User Tools

Site Tools


Sidebar

proxy_scraper:options

Options

The software comes with a lot of options that should be suitable for all tasks.

Settings

Internal Proxy Server

On this screen you can setup your own internal proxy server. This will allow you to use the software with every other software that allows you to enter a proxy. By default the proxy is running on local host (127.0.0.1) and port 8080. You can of course change this to your needs and also add an authorization (login/password).

Once an application (e.g. your Browser) is making use of this proxy server, GSA Proxy Scraper will use any of the proxies in random order. Each new request to the proxy is using a new proxy. If you plan not to use any proxy, you can also choose which proxies to include by specifying the TAGs a proxy must have to be used here.

The option Add a Fake IP for Transparent Proxies in Headers will try to add another fake IP in HTTP Headers for transparent proxies in order to confuse remote web server on what the real IP is. Usually scripts take the first IP submitted within HTTP Headers only. So there is a good chance that your transparent proxies are not that transparent anymore but work just as an anonymous one. However, your real IP is still submitted with every request, just that there is a good chance that the fake IP gets used to identify you.

Proxy Tags

A proxy tag is something like a property you give a proxy. This makes is easy for you to group proxies in a maximum of 8 categories. Some of the tags are also set automatically by the proxy testing (Bing, Google, SSL…).

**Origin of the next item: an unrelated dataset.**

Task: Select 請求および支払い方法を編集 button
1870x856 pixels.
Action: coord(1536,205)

You can change the name and colour of it by clicking on it.

Proxy Timeouts / Threads

At the bottom you can define how to test the proxies and how fast. There are two types, connect timeout and the timeout when being connected and receiving data from it. If you choose a low timeout, the slower proxies will not pass, which will leave you with only the faster proxies.

The number of threads define how many parallel searches/tests the program will perform.

Provider

A website that offers free proxy servers is called a provider within GSA Proxy Scraper. The software comes with over 800 providers. Having them checked in the list means that the automatic searching mode will parse that provider. The maximum quality a provider can have is 100 which would mean that all extracted proxies do work. That however is very unlikely. The Last Working column shows the number of working proxies that were extracted from that source during the last time it was parsed. As a description you can enter whatever you want.

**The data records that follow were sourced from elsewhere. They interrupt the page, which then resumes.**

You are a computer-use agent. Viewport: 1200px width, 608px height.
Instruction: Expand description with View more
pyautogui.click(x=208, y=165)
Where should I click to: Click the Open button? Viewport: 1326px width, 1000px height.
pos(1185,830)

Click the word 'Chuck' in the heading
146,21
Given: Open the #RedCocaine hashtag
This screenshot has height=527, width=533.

There is another option to proxies called “Parse extracted links from search-engine-tests”. This option will use a proxy as search query in certain tests (Google Search, Yahoo, Bing,…) and will save every extracted link on the result page. When having this option checked, it will parse all those links for new proxies. Often new proxy sources are found that way that you can later add here as well. In the proxy list it is shown as “Proxy-Search Links - …”.

Another option called “Use Search Engines to locate proxy lists” will activly use search engines (google, bing…) with your queries (Other) or the found IPs itself to find new proxies.

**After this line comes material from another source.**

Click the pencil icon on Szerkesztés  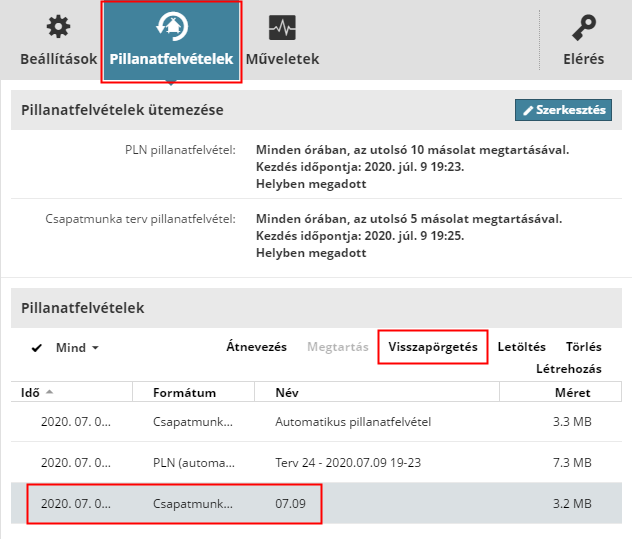pyautogui.click(x=529, y=110)
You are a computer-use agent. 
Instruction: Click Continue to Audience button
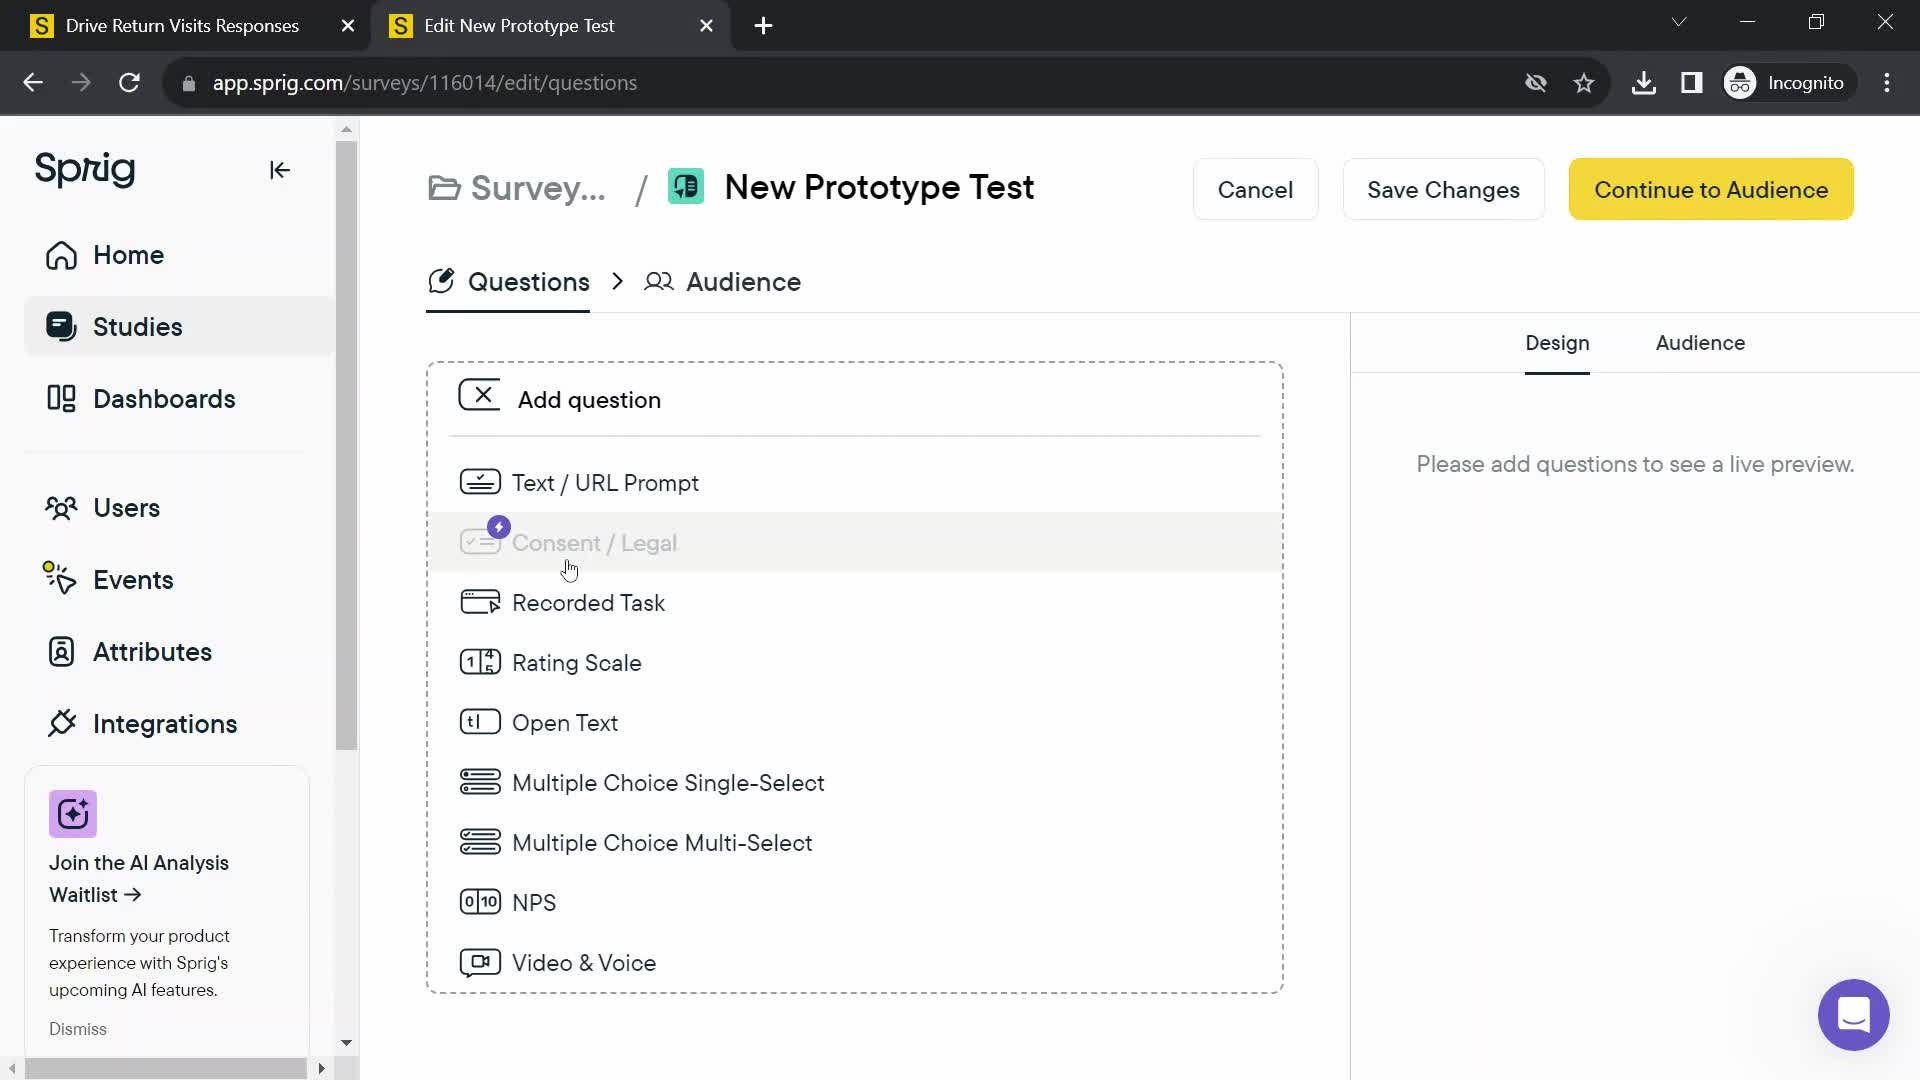1712,190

Under the list you have various options to manage the providers by adding new one's or deleting some no longer working providers.

  • Import - Will open a popup menu where you can import various proxy sources from other programs
  • Add - Will let you add proxy sources in different ways
  • Edit - Will open the editor to fine tune the options for each provider
  • Delete - Will delete all selected providers
  • Clear Cache - This will delete all the cache files for the provider. Cache files hold information about proxies being extracted from the sources and found as being dead so further proxy crawling will no longer waste time on that. Clearing the cache might be useful only for special cases where all proxies had been tagged as being down due to network errors.

Automatic Export

There are many options for you to export proxies automatically. You can define an interval and different ways to export.

  • File - Exports proxies to a file
  • FTP - Uploads a file to a FTP Server
  • E-Mail - Sends an E-Mail with an attached file with proxies in it
  • WEB Upload - This sends proxies to a webserver. You can define everything on how this should happen (POST/GET). Also see this sample script in php to accept uploads.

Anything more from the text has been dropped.